Un confronto serrato tra le due anime della politica pugliese si è delineato nel recente dibattito televisivo, con Antonio Decaro (centrosinistra) e Gigi Lobuono (centrodestra) chiamati a rispondere alle istanze di un elettorato pugliese in fermento.
L’incontro, moderato dal direttore e dal vicedirettore di Telenorba, ha messo a fuoco le divergenze programmatiche su temi cruciali per il futuro della regione, rivelando approcci profondamente diversi nella visione di sviluppo e gestione del territorio.
Il nodo cruciale è la governance regionale e il rapporto con le dinamiche nazionali.

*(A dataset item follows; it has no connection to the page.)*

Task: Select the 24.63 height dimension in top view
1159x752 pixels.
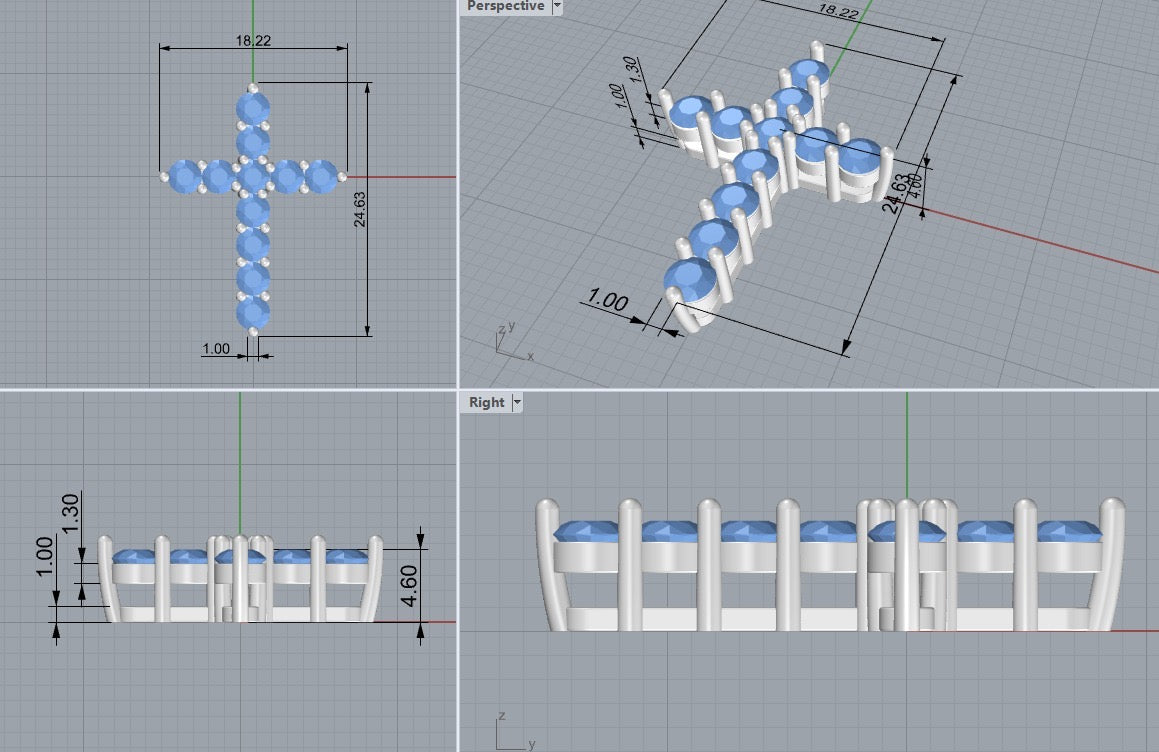Action: 360,208
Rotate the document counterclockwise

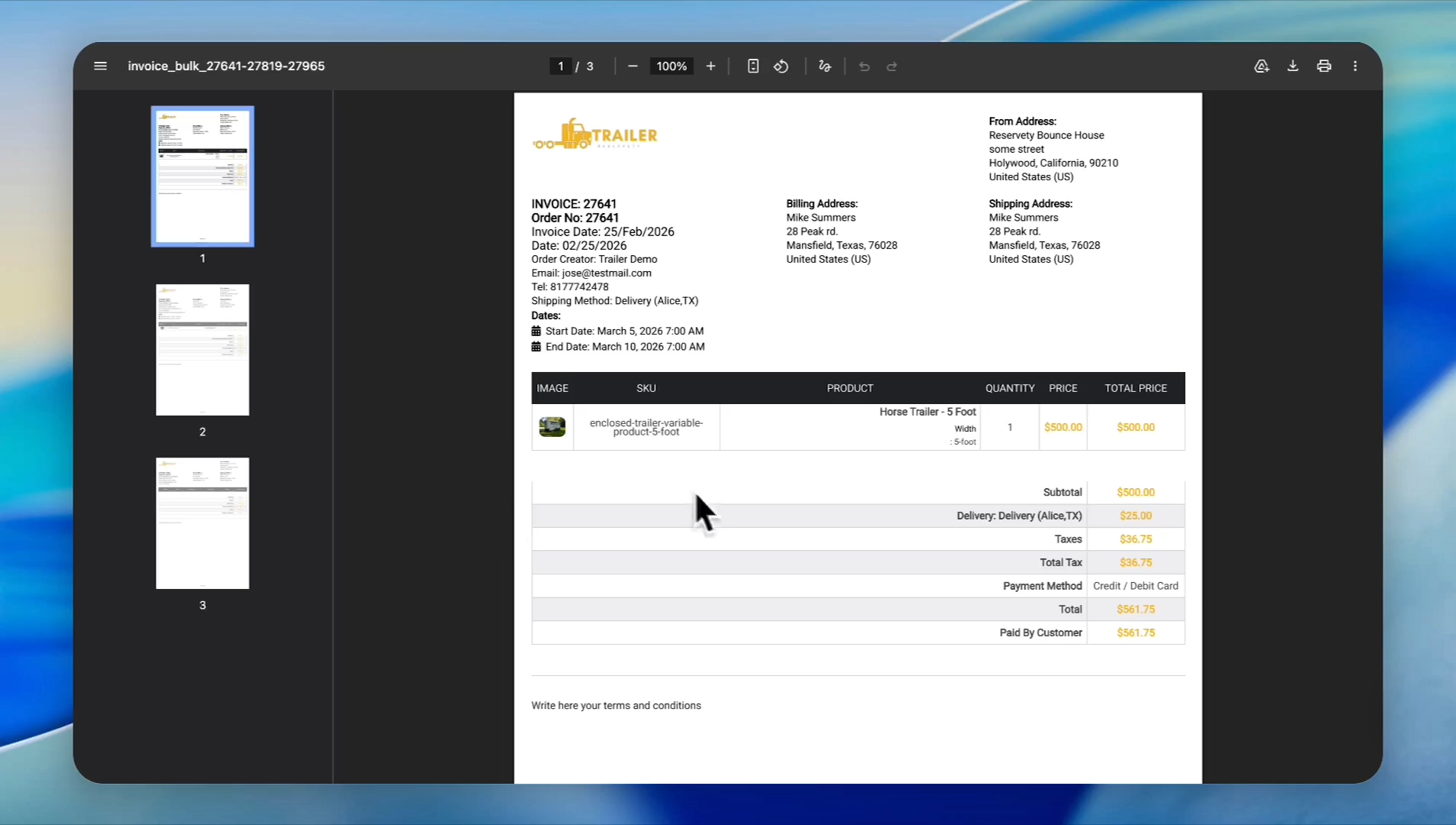click(x=781, y=66)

Lobuono ha esplicitamente invocato l’intervento del governo Meloni, auspicando una convergenza politica che permetta un’azione amministrativa più coerente con le direttive nazionali.
La presenza della Premier, prevista per il 10 novembre, è stata presentata come un segnale di cambiamento e un’occasione per allineare le politiche regionali con quelle nazionali, non per ottenere favoritismi, bensì per condividere un linguaggio politico comune.
Decaro, al contrario, ha ribadito la sua autonomia, rifiutando l’idea di dipendere da supporti esterni e sottolineando la priorità di un rapporto diretto con i cittadini pugliesi.
Un approccio che, pur accogliendo la visita di figure nazionali, la pone come un atto di cortesia, non come una condizione necessaria per l’azione amministrativa.
Le urgenze che attendono l’amministrazione regionale nei primi cento giorni di mandato sono state identificate in maniera convergente: la drammatica situazione delle liste d’attesa in sanità e l’emergenza idrica cronica.
Quest’ultima, in particolare, ha visto i due candidati confrontarsi sulla questione della condotta di interconnessione con il Molise.
Decaro ha rimarcato la sua precedente richiesta di finanziamento ministeriale, sottolineando la natura nazionale del problema e l’importanza di un approccio integrato che superi i confini regionali.
Lobuono, invece, ha denunciato l’immobilismo pluriennale, evidenziando l’urgenza di interventi concreti per garantire la sopravvivenza stessa della regione.
La gestione del sistema sanitario, in particolare, ha acceso un dibattito acceso.
Mentre Lobuono ha puntato sull’incremento del personale medico, denunciando la presenza di strutture ospedaliere inaugurate ma inutilizzate, Decaro ha evidenziato la carenza di specialisti in medicina d’urgenza, problematica che, a suo avviso, richiede un intervento normativo a livello nazionale per rendere più attrattiva questa specializzazione.
Sul fronte delle prenotazioni, Decaro ha proposto il potenziamento del sistema di centralizzazione, mentre Lobuono ha suggerito la possibilità di annullare liberamente le prenotazioni non utilizzate.
Infine, il futuro dell’ex Ilva ha rappresentato un altro punto di frizione.
Pur condividendo l’obiettivo della decarbonizzazione, i due candidati si sono espressi con visioni contrastanti sul ruolo dello Stato.
Lobuono ha auspicato un disimpegno pubblico, sostenendo che lo Stato non dovrebbe operare come impresa, mentre Decaro ha espresso la necessità di una gestione statale, arrivando a parlare di nazionalizzazione.
Un contrasto che riflette due filosofie di governo diametralmente opposte, destinate a plasmare il futuro industriale e ambientale della Puglia.